提供的文章:
+++++

Terraform @ Scale - 第 5b 部分: API Gateways

在上一篇文章 5a 中，我们看到大规模的 Terraform Rollouts 很快会触碰到 API 限制，例如当 DR 测试需要并行创建上百个资源时，429 错误会像雪崩一样触发大量 Retries。本篇续篇正是从这里切入，展示如何通过 Oracle Cloud Infrastructure 的 API Gateway 以及 Amazon API Gateway 来有意识地管理这些限制，实现干净的可观测性，并通过「Policy as Code」将其落实到稳定的运营实践中。

API Gateway: 最后的武器？

API-Gateways 帮助我们使 API 限制变得可控。正确使用时，它们能够汇聚 API 调用、强制实施配额和 Throttling、提供一致的可观测性数据，并在运营和治理上形成一个集中入口。

对我们来说，最重要的是：一个 Gateway 不仅仅是转移 Rate-Limit 问题，而是使其能够在团队、部署和路由层面得到主动控制。

在 Oracle Cloud Infrastructure 中，您可以通过 Usage Plans 和 Entitlements 设置技术护栏。这些规则直接作用于 API Gateway 部署，例如每秒的硬性速率限制，以及每分钟或每月的配额。为保证执行和透明性，服务还提供了如 HttpResponses 这样的专用指标，并带有 deploymentId 和 httpStatusCode 维度，可以干净地接入告警系统。（Oracle Documentation）。

服务日志类别 access 和 execution 是该服务预设的通道；它们直接关联到 API 部署，相较于传统的 Bucket 日志归档，这是首选方式。（Oracle Documentation）

以下是一个 OCI 示例（AWS 示例将在后文展示）：

# Terraform >= 1.10, OCI Provider 7.14.0
terraform {
  required_version = ">= 1.10"
  required_providers {
    oci = { source = "oracle/oci", version >= "7.14.0" }
  }
}

provider "oci" {
  region = var.region
}

variable "region" {
  type        = string
  description = "OCI region, e.g., eu-frankfurt-1"
  validation {
    condition     = can(regex("^[a-z]+-[a-z0-9]+-[0-9]+$", var.region))
    error_message = "Region must match a pattern like 'eu-frankfurt-1'."
  }
}

variable "compartment_id" {
  type        = string
  description = "Compartment OCID used for gateway, logs, and alarms"
}

# Optional: Many organizations manage the API deployment separately.
# We intentionally reference it via a variable to keep the example focused.
variable "api_deployment_id" {
  type        = string
  description = "OCID of the API Gateway deployment"
  validation {
    condition     = can(regex("^ocid1\\..+", var.api_deployment_id))
    error_message = "api_deployment_id must be a valid OCID."

+++++

存储数据:
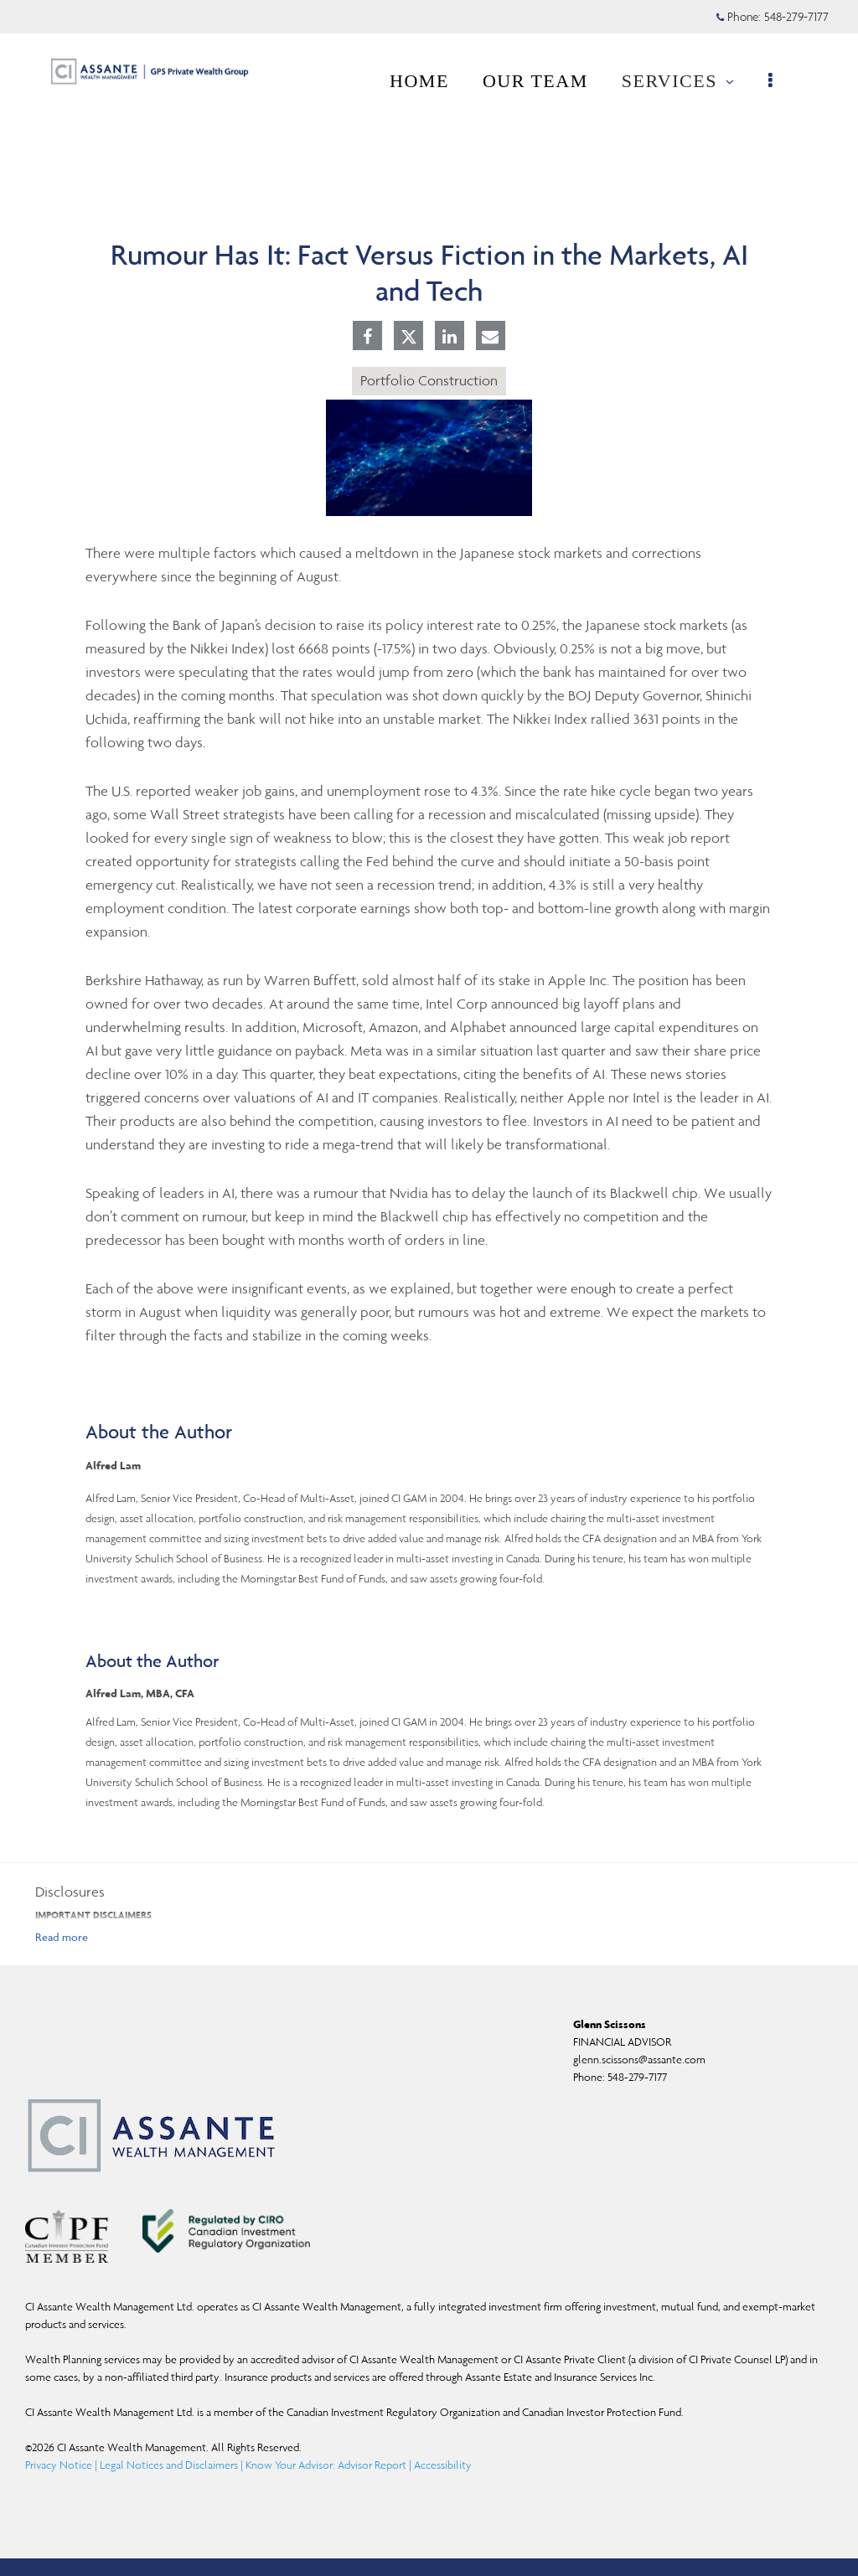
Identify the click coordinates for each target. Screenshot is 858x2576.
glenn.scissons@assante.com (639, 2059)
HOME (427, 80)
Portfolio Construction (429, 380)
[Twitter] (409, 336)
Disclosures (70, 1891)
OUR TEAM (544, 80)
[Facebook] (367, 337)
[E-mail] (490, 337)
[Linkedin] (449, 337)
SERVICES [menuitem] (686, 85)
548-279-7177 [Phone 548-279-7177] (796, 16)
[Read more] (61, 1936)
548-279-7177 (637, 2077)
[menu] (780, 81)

+++++

待办任务:
根据关于 Terraform 与 API Gateway 的文章，回答下列问题：
(a) 文中提到，在上一篇文章 5a 里，哪种错误码会像雪崩一样触发大量 Retries？
(b) OCI 的 HttpResponses 指标带有哪两个维度？
(c) 该服务预设的两个服务日志类别分别是什么？

任务回答:
(a) 429 错误。
(b) deploymentId 和 httpStatusCode。
(c) access 和 execution。